目的利用Bac-to-Bac杆状病毒表达系统,将人碱性成纤维细胞生长因子(human basic fibroblast growth factor,hbFGF)基因进行表达,并检测重组蛋白的特异性及生物学活性。方法将人bFGF的cDNA克隆至杆状病毒转座载体pFastBacHTb中,并转化到含穿梭载体Bacmid的感受态细菌DH10Bac中,获得重组Bacmid/bFGF;纯化DNA后,转染昆虫细胞Sf21,PCR鉴定重组病毒;进一步将重组病毒感染Sf21细胞,在Sf21细胞中进行表达,对表达产物进行SDS-PAGE电泳、Western bloting分析;MTT法检测表达产物的生物活性。结果重组Bacmid/bFGFDNA直接转染昆虫细胞得到重组病毒rAcV-Bac-bFGF,病毒滴度MOI值≈8。重组病毒在感染后48h开始出现一相对分子质量为23000大小的特异带,感染后72h蛋白量明显增加,96h蛋白量达到最大,120h蛋白量开始减少。在正常昆虫Sf21细胞的对照中未见该蛋白带。Western bloting显示目的蛋白条带与人bFGF抗体发生特异反应。MTT结果显示重组蛋白能明显促进3T3细胞的分裂增殖。结论利用杆状病毒表达系统可成功表达具有生物学活性的bFGF蛋白。

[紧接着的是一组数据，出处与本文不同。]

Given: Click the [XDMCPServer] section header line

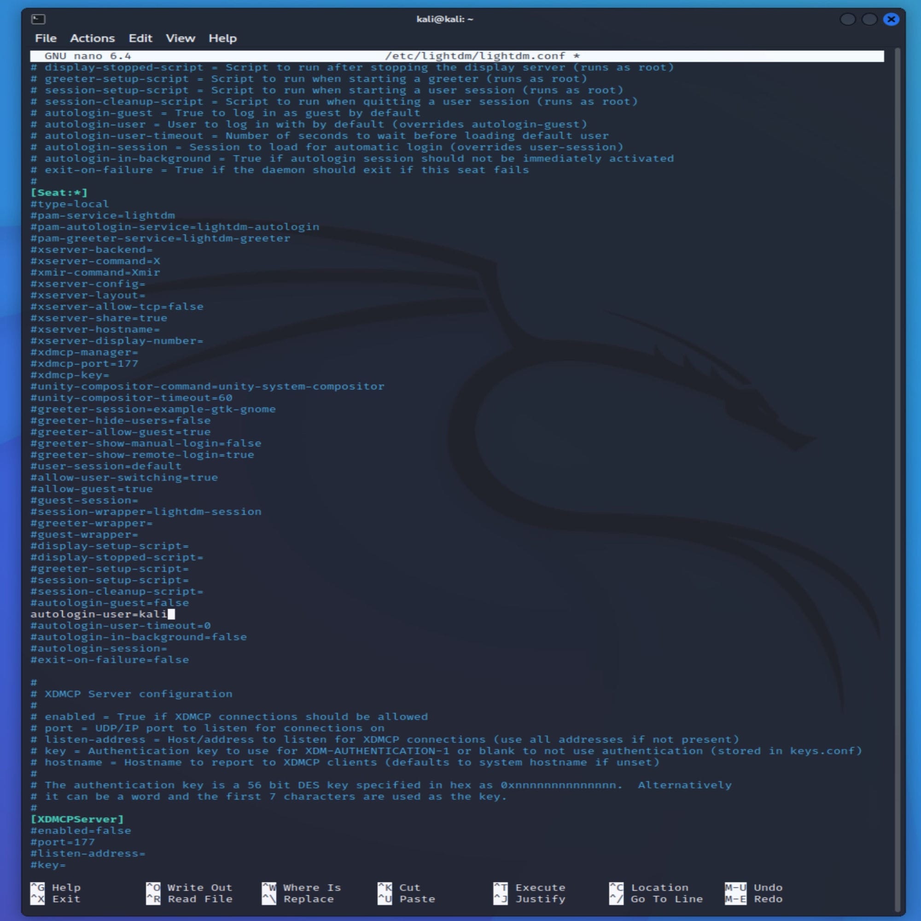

Expression of Human Basic Fibroblast Growth Factor Gene in Baculovirus-Insect Expression System

Objective Bac-to-Bac baculovirus expression system was used to obtain biologically active recombinant human basic fibroblast growth factor(hbFGF) in insect cells. Methods The human bFGF cDNA was cloned into the transfer vector pFastBacHTb. The recombinant plasmid was introduced into E.coli DH10Bac which included a shuttle vector-Bacmid. The cultured Sf21 insect cells were directly transferred with the Bacmid/bFGF DNA, and the pure recombinant baculovirus rAcV-Bac-bFGF was obtained. Then rAcV-Bac-bFGF was infected Sf21 insect cells again to express the hbFGF gene, its expression product was measured by SDS-PAGE and Western blotting. The proliferation level of bFGF was detected by MTT. Results The target protein was detected at the time of 48 h post infection, reached to the peak at the time of 96 h post infection, and persisted expression until 120 h post infection. A 23 000 protein immunostaining band was detected in expressing protein with specific anti-hbFGF antibody by using Western blotting. MTT results showed that rhbFGF proteins had bioactivity to stimulate 3T3 cells proliferation. Conclusion Expression system of Bac-to-Bac baculovirus can be used successfully to express biological activity of hbFGF.